The Bride's Blissful Blog

The bride's inner thoughts about life, design, work, being a 30-something, diet and exercise.

Tuesday, September 28, 2004

The Overly Critical Mother strikes again

Happy Birthday to my mom, who for whatever reason has decided that her job on this earth is to constantly remind me about how little money I make and how much weight I have gained in the last 5 years.

ABQjournal article

"For example, a mother who sabotages every compliment with 'if only you'd lose a few pounds" can pass on a legacy of low self-esteem to her daughter, never even comprehending the hurt caused by her words. Overly critical or overly protective mothers can also make a lasting impact." - Jane Mahoney, ABQJournal

I sat down and cried last night after I got off the phone with her. I wish she would lay off of the criticism. I am 30 years old!!!!!! I am an adult.

For the record, I am not fat. I have only gone up or down one dress size in my entire life. I can say that because it's true. I am a tall girl, with a large frame - built like an amazon warrior. I have a lot of lean muscle! I am very athleticly built - but I AM NOT built at all like my mother. All my life I have weighed about 170-180 lbs. Now on some people, that would be fat... but on me that's nothing. When I was at my skinniest, I weighed 165 and was a size 12, and then MOM was worried I was TOO SKINNY.

I run 3 miles 3 times a week, and the rest of the time I either do Tae Bo or lift weights. Some days I will hit the bike trails for long rides...it just depends. I do all of this, and still I am consistently called "FAT" or that I should "WATCH WHAT I EAT.'

It doesn't stop with the weight...she criticizes me about my job, and how little money I make as a designer. How I should be making more.. how I should be doing this.. or that..

I stand up for myself everytime she does this! And everytime I do, we argue. I hang up and feel mad and then crushed.
I can't win, so I don't even play the game.

When nothing is ever good enough, you realize (at 30!) that it's her who has the problem... not you. She obsesses and worries, but you don't have to listen. Reminding yourself of this after one of those "phone blasts" is difficult.

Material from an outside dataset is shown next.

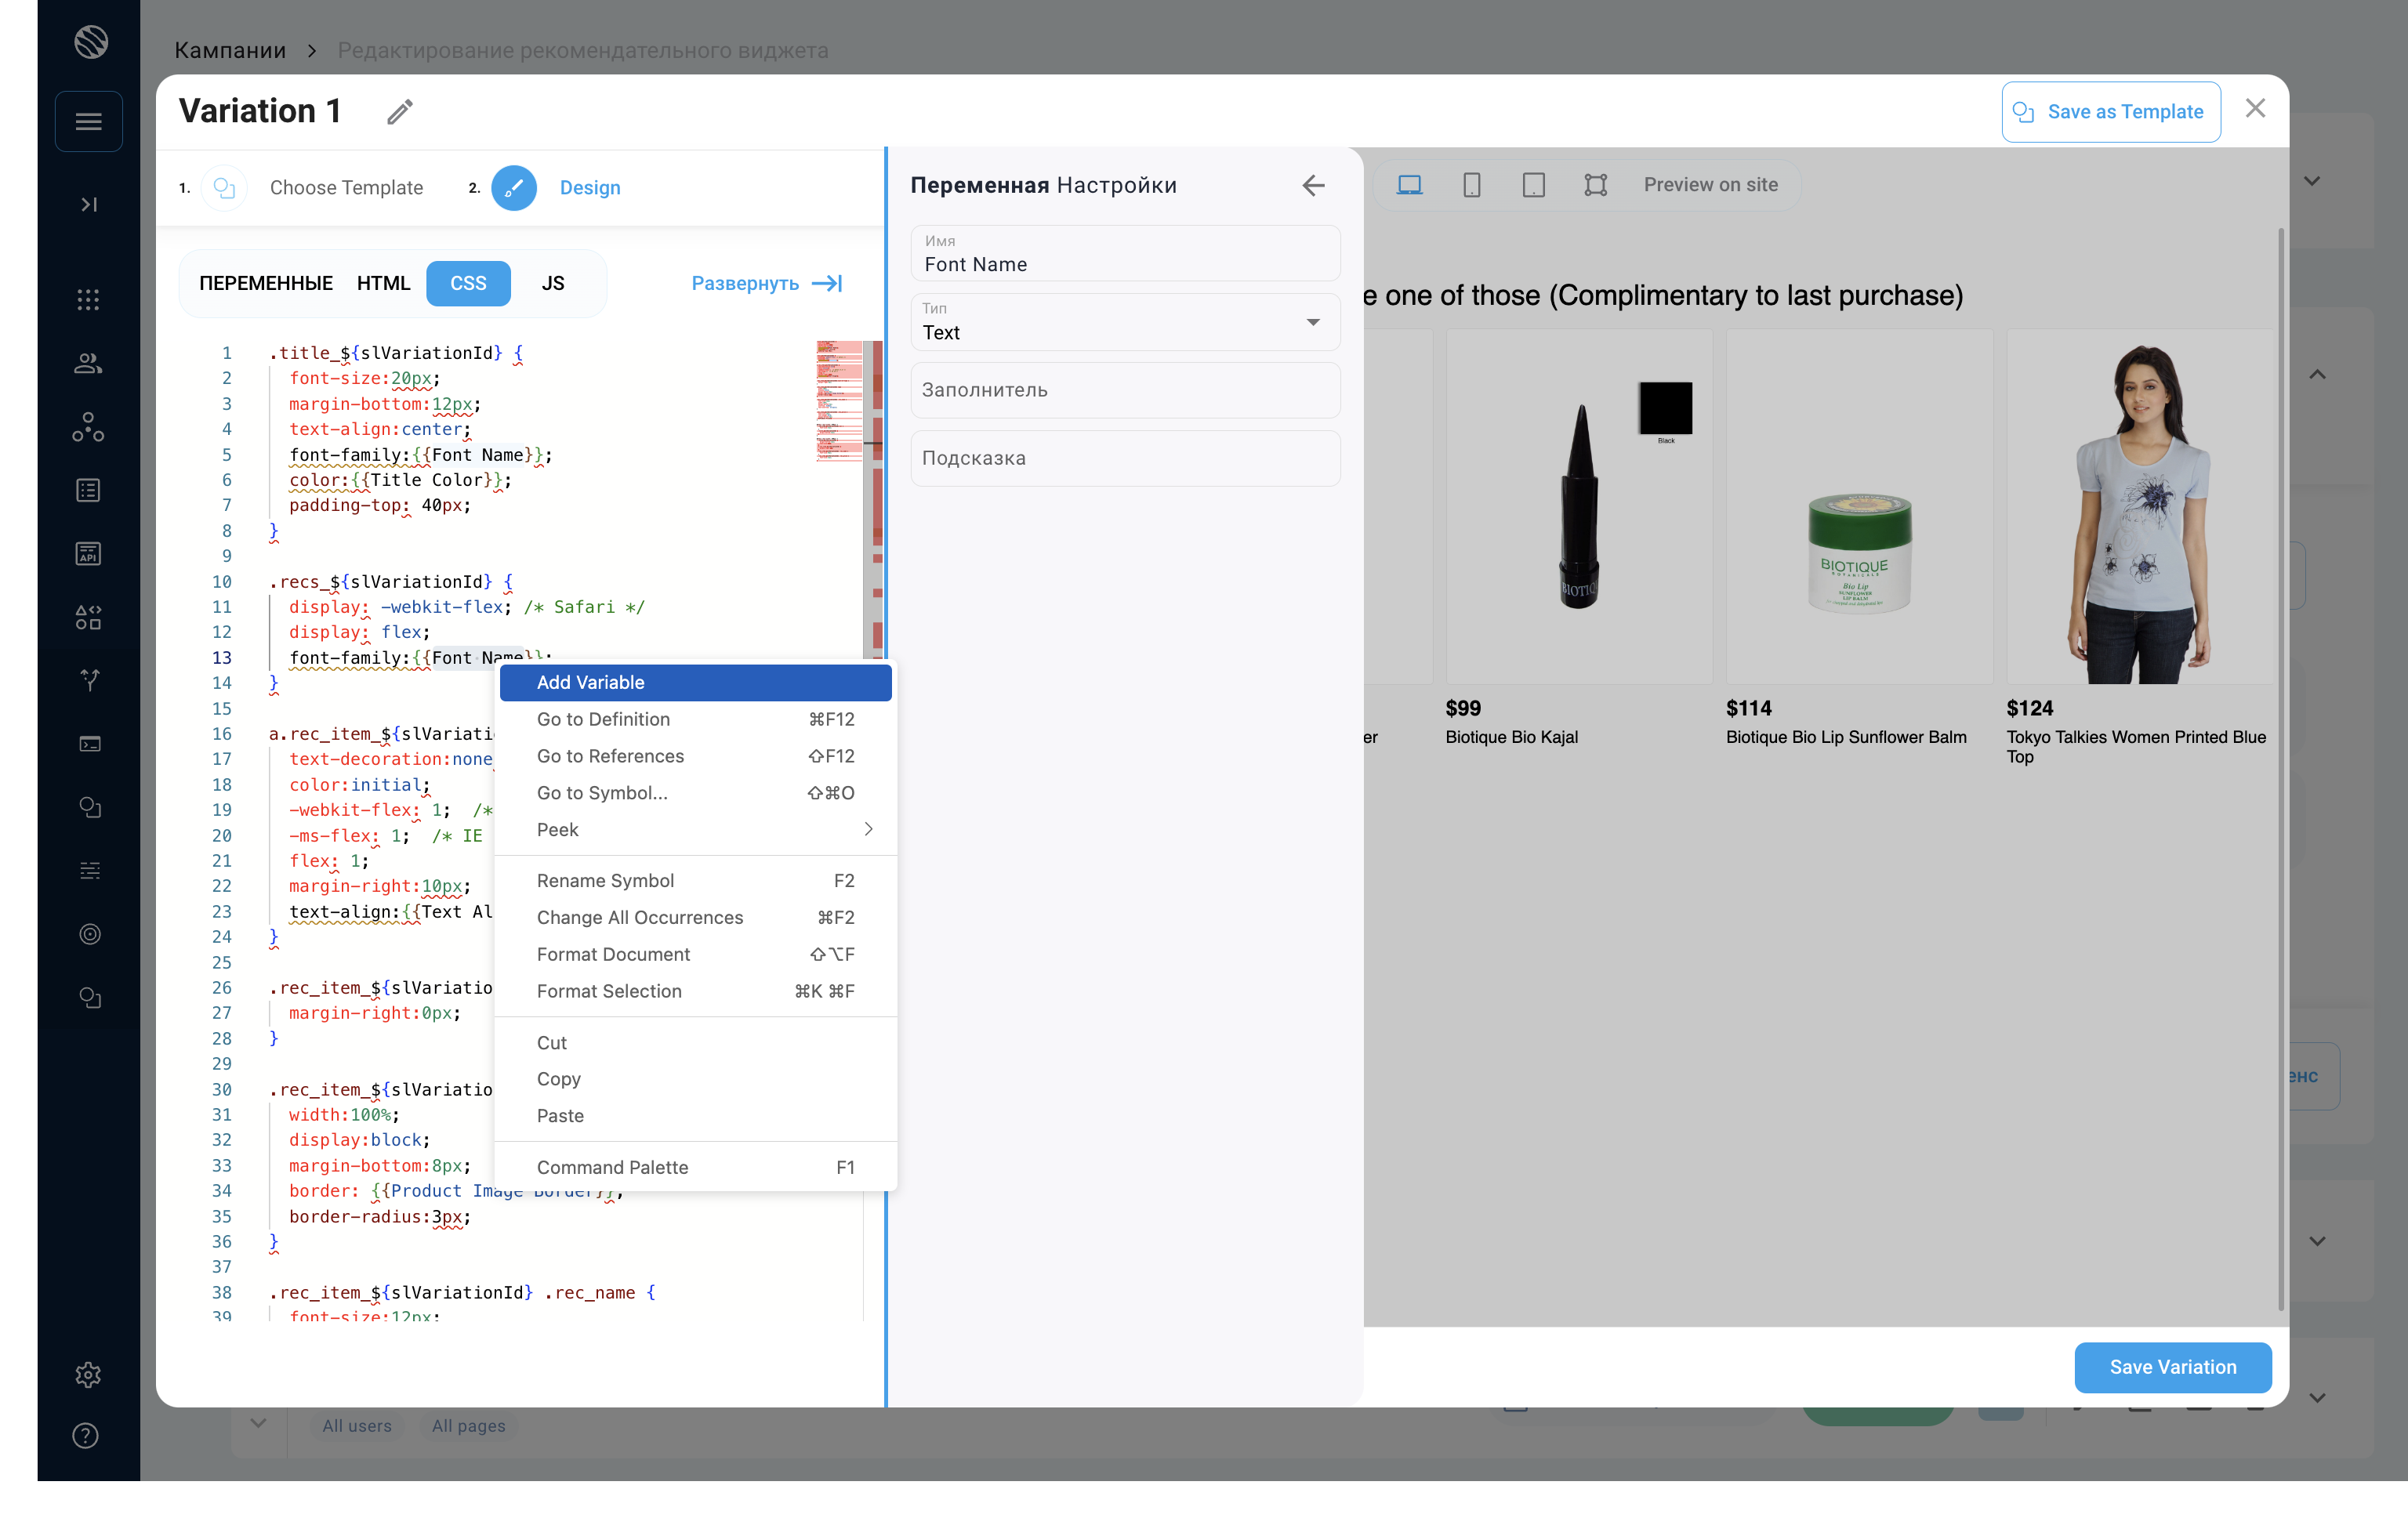Open the settings gear in sidebar

click(x=88, y=1374)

The tough amazon princess, who can kill with a punch, is cut through the heart by the words of her own mother. The ultimate mortal wound.

Like Forrest Gump says, "Sometimes there just aren't enough rocks."

I wonder, am I the only person out here like this?
How do you deal?

3 Comments:

  • At September 29, 2004 10:50 AM, Blogger liz said…

    My Dad does this to me. Never good enough, always negative comments.

    You should go see this movie: What the bleep do we know. [www.whatthebleep.com]

    I went to see it last night after I had a Mommie Dearest moment (no MORE WIRE HANGERS!!!!!!!!!!), related actually to my hair appointment, but anyway... it's movie about quantum physics, but also a feel good movie.... I can't really describe it but I left that movie sending postive vibes to the zit on my chin that keeps coming back, and asked it very nicely to go away, and voila! This morning, it's gone.

     
  • At March 4, 2009 7:16 AM, Blogger Angelighte said…

    so how did it all go for you?

     
  • At October 5, 2009 2:49 AM, Blogger Lesley said…

    OMG do we have the same mother??? You have no idea how much that echo's with me!!!!


    I recently had a baby and was bed ridden throughout the pregnancy. Anyway I gained a lot of weight like 60 lbs and I was fat! At every conversation I had to listen to my mother in her passive agressive way ask "so what size are you now". Then when I had the baby it was "well I'm fat like you, I need to loose weight". Who says that to someone who is pregnant or just had a baby seriously. I love the "you can see it all in your face"... Anyway I can go on forever... Now the saga is that I hold my newborn baby to much and am spoling her.

    How do others deal you ask... Well I don't. I usually just try to grin and bare it and leave her company in tears and feeling deflated. Then once I start to regain my confidence after a few days she will show up at my house unannounced like today only to strip away what little confidence I was able to build in that short timeframe.

    And when I do say something to let her know how I am feeling, the response is, I'm to sensitive or depressed etc. I would love to sever all ties with her but then the guilt sets in. I am at the point that I am going to see a shrink to help me formulate a game plan to deal with her.

    I pray that I don't end up like her treating my daughter the way she treats me.